DOCUMENT EXTRACT:
::::::

Interview of Child in Chambers
As indicated, this decision went beyond contempt of court, as the judge had to determine what parenting schedule would be in the children’s best interests. And to do that, in a child custody case, Colorado law allows the judge to interview the children in chambers (i.e. “off the record”). C.R.S. 14-10-126(1) provides:
“The court may interview the child in chambers to ascertain the child’s wishes as to the allocation of parental responsibilities. The court may permit counsel to be present at the interview. The court shall cause a record of the interview to be made, and it shall be made part of the record in the case.”
While authorized, however, such interviews are not common (I’ve seen judges interview kids in chambers maybe 6-7 times in my entire career, and have even seen requests backfire, where a judge not only denies a motion for an in-chambers interview of the child, but criticizes the parent for even asking).
While many judges do not like that an interview in chambers could put a child into the middle of a parenting dispute, since the wishes of a child who is “sufficiently mature” is a factor the court is required to consider when determining the best interests of the child (C.R.S. 14-10-124(1.5)(a)(II), other times judges may grant such requests. It helps to know your judge!

::::::

DATA EXTRACTS:
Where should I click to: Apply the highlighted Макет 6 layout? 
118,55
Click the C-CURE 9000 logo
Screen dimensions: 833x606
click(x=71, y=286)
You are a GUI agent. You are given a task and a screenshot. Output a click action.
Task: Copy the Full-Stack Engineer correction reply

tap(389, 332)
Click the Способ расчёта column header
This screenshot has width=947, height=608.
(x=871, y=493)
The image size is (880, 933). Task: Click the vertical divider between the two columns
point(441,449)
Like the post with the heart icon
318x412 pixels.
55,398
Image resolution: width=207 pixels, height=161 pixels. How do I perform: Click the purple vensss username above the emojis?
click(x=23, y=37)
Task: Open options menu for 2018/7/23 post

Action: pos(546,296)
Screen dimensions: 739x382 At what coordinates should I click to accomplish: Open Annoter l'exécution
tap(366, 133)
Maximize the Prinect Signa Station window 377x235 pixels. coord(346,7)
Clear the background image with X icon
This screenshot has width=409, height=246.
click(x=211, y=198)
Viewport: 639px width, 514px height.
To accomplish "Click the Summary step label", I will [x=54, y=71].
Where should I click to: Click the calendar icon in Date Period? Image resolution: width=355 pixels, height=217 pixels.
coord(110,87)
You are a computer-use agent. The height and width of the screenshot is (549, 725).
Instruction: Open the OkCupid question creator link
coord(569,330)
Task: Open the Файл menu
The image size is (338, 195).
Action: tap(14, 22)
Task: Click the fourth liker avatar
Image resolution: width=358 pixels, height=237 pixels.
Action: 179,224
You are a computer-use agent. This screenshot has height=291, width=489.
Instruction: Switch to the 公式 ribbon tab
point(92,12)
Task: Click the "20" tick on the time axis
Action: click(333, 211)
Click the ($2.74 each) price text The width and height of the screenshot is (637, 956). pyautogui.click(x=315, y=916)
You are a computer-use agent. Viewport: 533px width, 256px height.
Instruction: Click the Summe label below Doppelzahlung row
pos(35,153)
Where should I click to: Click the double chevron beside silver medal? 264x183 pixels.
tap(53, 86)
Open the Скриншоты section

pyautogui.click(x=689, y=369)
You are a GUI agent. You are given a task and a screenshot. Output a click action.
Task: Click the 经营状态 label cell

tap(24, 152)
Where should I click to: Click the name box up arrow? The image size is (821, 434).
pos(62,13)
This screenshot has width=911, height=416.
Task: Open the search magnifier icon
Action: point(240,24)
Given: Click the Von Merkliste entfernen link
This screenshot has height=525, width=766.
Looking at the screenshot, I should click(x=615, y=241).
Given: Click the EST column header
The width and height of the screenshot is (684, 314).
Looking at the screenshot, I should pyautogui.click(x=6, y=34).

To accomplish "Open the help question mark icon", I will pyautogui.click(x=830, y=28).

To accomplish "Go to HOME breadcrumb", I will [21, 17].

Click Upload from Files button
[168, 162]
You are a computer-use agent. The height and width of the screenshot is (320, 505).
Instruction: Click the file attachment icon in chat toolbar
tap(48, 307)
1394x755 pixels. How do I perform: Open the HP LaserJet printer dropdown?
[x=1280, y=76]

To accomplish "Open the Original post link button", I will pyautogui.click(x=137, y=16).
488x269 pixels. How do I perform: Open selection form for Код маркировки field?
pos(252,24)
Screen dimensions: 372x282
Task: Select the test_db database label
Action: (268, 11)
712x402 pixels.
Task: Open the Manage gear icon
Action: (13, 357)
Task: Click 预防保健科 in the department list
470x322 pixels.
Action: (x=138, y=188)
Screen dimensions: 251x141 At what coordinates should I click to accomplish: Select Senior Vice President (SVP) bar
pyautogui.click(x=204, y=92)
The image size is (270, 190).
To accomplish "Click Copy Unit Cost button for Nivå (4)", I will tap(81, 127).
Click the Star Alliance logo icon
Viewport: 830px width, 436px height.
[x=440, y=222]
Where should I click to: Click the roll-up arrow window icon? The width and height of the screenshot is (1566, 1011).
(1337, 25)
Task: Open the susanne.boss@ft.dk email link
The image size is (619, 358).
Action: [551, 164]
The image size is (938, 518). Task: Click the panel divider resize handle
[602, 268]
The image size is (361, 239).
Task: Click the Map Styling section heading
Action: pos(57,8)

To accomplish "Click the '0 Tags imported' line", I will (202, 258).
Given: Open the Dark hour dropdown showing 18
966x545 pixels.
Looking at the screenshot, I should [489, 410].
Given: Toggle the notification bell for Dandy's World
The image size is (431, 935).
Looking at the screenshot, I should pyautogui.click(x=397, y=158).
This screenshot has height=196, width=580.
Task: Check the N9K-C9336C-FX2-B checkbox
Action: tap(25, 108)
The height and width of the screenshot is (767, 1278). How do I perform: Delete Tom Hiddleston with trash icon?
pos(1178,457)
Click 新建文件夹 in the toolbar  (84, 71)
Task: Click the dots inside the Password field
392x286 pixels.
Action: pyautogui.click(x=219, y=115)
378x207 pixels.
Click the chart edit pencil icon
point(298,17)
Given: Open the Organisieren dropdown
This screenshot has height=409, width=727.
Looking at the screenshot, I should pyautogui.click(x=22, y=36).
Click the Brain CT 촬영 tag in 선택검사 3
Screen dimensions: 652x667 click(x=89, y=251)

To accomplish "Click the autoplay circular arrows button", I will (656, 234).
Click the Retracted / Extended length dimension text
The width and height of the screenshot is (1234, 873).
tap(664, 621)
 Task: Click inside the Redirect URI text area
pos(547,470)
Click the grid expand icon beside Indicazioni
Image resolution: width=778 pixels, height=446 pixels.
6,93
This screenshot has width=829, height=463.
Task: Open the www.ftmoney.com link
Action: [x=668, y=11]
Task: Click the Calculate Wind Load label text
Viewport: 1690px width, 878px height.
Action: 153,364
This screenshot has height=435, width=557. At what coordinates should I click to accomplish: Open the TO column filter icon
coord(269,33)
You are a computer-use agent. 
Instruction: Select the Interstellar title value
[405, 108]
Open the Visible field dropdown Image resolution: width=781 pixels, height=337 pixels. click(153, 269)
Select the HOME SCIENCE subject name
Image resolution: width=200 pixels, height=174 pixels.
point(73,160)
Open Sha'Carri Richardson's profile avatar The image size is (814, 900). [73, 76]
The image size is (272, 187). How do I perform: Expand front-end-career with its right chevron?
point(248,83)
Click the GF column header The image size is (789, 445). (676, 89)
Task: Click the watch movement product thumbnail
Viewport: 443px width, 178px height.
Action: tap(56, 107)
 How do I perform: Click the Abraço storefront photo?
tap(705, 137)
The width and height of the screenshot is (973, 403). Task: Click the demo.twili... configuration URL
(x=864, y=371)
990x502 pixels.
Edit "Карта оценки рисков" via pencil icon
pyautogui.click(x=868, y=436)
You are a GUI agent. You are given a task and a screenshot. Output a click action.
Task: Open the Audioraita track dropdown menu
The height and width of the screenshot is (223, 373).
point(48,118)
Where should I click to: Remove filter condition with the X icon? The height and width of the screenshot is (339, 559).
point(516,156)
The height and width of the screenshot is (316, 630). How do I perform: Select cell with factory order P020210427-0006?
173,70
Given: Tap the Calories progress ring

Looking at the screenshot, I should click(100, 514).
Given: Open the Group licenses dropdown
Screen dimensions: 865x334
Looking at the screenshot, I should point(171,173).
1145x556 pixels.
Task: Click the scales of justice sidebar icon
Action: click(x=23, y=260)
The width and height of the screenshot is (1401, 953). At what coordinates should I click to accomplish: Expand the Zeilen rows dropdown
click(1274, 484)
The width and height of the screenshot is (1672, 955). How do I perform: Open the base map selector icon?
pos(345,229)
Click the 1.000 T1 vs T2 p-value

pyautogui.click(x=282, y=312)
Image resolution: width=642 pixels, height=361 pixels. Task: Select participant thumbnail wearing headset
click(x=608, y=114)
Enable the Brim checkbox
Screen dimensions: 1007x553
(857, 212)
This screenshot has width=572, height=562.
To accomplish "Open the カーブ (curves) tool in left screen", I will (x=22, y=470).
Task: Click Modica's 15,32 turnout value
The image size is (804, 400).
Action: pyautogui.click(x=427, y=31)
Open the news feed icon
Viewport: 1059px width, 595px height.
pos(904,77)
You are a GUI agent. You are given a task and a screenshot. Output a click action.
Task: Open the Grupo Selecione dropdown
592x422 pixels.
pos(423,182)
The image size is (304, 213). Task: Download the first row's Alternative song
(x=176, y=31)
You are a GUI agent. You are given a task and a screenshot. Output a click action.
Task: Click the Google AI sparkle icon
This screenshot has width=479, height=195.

::::::

PROBLEM SET:
A. Answer these questions from the text on interviewing children in chambers.
(i) Which provision of Colorado law allows the court to interview the child in chambers?
(ii) What must the court do with a record of such an interview?
(iii) About how many times has the writer seen judges interview children in chambers?
B. Reproduce the part of the text on interviewing children in chambers starting at "While authorized, however, such" and ending at "know your judge!".

SOLUTIONS TO THE EXERCISE:
A.
(i) C.R.S. 14-10-126(1).
(ii) The court must cause a record of the interview to be made and make it part of the record in the case.
(iii) Maybe 6-7 times in the writer's entire career.

B.
While authorized, however, such interviews are not common (I’ve seen judges interview kids in chambers maybe 6-7 times in my entire career, and have even seen requests backfire, where a judge not only denies a motion for an in-chambers interview of the child, but criticizes the parent for even asking).
While many judges do not like that an interview in chambers could put a child into the middle of a parenting dispute, since the wishes of a child who is “sufficiently mature” is a factor the court is required to consider when determining the best interests of the child (C.R.S. 14-10-124(1.5)(a)(II), other times judges may grant such requests. It helps to know your judge!